Um relatório sobre violência contra crianças e adolescentes revela um cenário alarmante no Brasil: as meninas são as principais vítimas de abuso sexual.
O estudo, intitulado “Violências contra crianças e adolescentes em dados”, baseia-se em informações do Sistema de Informação para a Infância e Adolescência (Sipia), do Sistema de Informação de Agravos de Notificação (Sinan) e do Disque 100.
Entre 2020 e 2023, os dados mostram que a maioria das vítimas de abuso sexual são meninas: 84% no Sipia, 88% no Sinan e 76% no Disque 100. Essa tendência se repete em todas as faixas etárias e independentemente do perfil dos agressores.
A análise detalhada do perfil das vítimas revela que, no Sipia, 63% têm entre 12 e 17 anos, enquanto no Sinan, 43% estão na faixa etária de 10 a 14 anos.
No Disque 100, 48% das vítimas têm entre 12 e 17 anos. As meninas também são maioria nos casos de violência psicológica, conforme apontam os três sistemas de registro.
A influência da desigualdade de gênero
A psicóloga Emmanuele Pereira explica que normas culturais e sociais que perpetuam a desigualdade de gênero tornam as meninas mais vulneráveis ao abuso.
Segundo ela, fatores como a objetificação feminina e expectativas de comportamento influenciam essa realidade. “A permissividade em relação à exposição do corpo e a imposição de padrões de comportamento contribuem para a prevalência da violência sexual contra meninas”, afirma.
O lar como principal cenário da violência
Os dados também mostram que a maioria dos abusos ocorre no ambiente doméstico. No Sipia, 57% dos casos de violência sexual têm como agressores familiares próximos. No Sinan, esse percentual é de 44%, enquanto no Disque 100, chega a 84%.
O relatório ainda aponta que a violência sexual contra crianças e adolescentes acontece de forma recorrente: 73% das violações registradas no Disque 100 indicam que não foi a primeira vez que a vítima sofreu abuso.
Ana Lúcia Munhoz de Oliveira, advogada e presidente da Comissão de Defesa dos Direitos da Criança e do Adolescente da OAB-PR, destaca a importância da recente decisão do Superior Tribunal de Justiça (STJ), que determinou a aplicação da Lei Maria da Penha também para meninas vítimas de violência doméstica.
“A violência contra meninas ocorre predominantemente no ambiente doméstico, onde a dependência emocional e econômica dificulta a denúncia e perpetua a impunidade. Embora a maioria dos casos atinja meninas, é essencial ampliar o debate para considerar também a violência contra meninos, muitas vezes normalizada pelo machismo estrutural”, alerta.
Impacto da pandemia e o aumento da exploração digital
Com o retorno às atividades presenciais após o período de isolamento social imposto pela pandemia de Covid-19, houve um aumento nas notificações de casos de abuso, segundo especialistas. A exposição a espaços institucionais, como escolas, facilitou a identificação da violência.
Outro ponto preocupante é o crescimento da exploração sexual no ambiente digital. Apesar de a residência ainda ser o principal local dos abusos, a internet tem se tornado um espaço cada vez mais frequente para a violência contra crianças e adolescentes.
“Pais e responsáveis precisam estar atentos ao conteúdo consumido pelas crianças e adolescentes na internet, acompanhando suas referências e interações”, conclui Emmanuele Pereira.
Os números evidenciam um problema grave, mas também demonstram uma crescente mobilização para enfrentar a violência contra crianças e adolescentes. A conscientização e a notificação dos casos são passos fundamentais para combater esse cenário e garantir a proteção das vítimas.

### O que se pede:
No texto sobre violência contra crianças e adolescentes, copie tudo de "A análise detalhada" até "vulneráveis ao abuso.", substituindo "meninas" por "garotas".

(Dados coletados)
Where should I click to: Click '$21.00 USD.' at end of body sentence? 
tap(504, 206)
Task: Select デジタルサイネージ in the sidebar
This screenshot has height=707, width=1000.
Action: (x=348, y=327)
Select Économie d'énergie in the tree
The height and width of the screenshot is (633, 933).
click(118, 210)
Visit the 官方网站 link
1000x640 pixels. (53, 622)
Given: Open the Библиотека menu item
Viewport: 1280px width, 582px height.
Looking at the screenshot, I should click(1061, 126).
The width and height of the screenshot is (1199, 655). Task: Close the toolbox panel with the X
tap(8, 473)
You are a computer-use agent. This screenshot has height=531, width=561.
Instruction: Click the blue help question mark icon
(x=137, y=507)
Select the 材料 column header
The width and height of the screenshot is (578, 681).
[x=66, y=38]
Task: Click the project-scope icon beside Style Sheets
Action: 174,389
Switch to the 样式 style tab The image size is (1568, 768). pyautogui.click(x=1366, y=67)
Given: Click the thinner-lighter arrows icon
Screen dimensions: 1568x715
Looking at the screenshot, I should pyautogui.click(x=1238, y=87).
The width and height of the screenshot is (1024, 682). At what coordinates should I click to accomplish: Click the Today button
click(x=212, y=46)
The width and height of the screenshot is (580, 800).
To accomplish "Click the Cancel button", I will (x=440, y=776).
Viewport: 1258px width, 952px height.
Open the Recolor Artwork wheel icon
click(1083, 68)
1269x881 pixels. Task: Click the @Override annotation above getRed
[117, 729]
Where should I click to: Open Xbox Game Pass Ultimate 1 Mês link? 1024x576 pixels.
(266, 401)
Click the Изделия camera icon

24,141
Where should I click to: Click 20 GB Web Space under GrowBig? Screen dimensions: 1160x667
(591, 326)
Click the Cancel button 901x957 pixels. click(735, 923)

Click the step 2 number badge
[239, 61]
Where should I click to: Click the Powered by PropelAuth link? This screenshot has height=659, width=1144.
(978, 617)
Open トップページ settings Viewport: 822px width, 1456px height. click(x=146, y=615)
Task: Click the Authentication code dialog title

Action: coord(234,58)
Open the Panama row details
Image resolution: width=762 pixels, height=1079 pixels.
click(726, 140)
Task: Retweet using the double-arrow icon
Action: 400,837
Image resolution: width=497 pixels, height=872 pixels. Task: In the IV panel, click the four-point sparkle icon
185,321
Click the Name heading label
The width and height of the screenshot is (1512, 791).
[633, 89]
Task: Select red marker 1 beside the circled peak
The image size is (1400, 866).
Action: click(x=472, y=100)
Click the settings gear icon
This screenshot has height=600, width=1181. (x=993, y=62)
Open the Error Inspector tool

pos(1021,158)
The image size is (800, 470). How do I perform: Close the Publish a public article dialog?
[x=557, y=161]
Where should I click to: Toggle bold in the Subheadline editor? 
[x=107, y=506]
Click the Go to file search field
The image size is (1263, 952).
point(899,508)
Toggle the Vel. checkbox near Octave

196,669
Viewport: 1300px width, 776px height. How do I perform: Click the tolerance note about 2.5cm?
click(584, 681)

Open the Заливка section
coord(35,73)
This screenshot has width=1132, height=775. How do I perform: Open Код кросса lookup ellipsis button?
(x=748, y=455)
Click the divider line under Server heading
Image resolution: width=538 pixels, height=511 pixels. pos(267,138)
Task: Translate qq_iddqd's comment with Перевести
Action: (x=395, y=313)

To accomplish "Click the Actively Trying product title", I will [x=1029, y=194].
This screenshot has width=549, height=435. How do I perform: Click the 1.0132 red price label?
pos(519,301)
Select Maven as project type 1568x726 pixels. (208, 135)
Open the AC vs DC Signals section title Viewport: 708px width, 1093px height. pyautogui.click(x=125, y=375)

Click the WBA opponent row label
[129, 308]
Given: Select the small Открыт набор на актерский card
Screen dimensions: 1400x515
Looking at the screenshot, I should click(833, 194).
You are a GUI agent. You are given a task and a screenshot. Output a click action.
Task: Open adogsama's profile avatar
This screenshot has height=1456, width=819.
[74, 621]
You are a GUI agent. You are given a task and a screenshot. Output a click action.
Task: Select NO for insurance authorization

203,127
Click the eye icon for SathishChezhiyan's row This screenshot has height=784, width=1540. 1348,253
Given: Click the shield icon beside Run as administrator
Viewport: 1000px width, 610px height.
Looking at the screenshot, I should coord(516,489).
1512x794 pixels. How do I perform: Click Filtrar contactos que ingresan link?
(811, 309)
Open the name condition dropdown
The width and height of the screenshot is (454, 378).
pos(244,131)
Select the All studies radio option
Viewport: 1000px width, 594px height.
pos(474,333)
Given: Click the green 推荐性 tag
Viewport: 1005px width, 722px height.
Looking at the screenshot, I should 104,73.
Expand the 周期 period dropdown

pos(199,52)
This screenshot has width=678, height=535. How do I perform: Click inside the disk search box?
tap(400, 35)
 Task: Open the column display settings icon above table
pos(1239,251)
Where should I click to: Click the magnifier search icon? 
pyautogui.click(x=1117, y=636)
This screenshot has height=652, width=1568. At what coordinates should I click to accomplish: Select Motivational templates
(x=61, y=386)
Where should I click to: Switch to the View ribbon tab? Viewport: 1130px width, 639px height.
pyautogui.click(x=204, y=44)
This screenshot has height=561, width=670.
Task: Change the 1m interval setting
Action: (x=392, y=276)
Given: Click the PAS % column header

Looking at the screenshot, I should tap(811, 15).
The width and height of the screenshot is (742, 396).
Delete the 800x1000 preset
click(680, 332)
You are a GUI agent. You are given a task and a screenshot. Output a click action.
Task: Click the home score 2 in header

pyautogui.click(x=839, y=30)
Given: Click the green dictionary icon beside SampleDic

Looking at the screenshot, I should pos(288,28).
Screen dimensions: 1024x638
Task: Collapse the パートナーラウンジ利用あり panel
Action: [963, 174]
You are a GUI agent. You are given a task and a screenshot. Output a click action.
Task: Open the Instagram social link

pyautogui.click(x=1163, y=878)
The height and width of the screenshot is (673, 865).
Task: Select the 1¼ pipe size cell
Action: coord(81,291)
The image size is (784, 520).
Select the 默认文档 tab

### Resposta escrita:
A análise detalhada do perfil das vítimas revela que, no Sipia, 63% têm entre 12 e 17 anos, enquanto no Sinan, 43% estão na faixa etária de 10 a 14 anos.
No Disque 100, 48% das vítimas têm entre 12 e 17 anos. As garotas também são maioria nos casos de violência psicológica, conforme apontam os três sistemas de registro.
A influência da desigualdade de gênero
A psicóloga Emmanuele Pereira explica que normas culturais e sociais que perpetuam a desigualdade de gênero tornam as garotas mais vulneráveis ao abuso.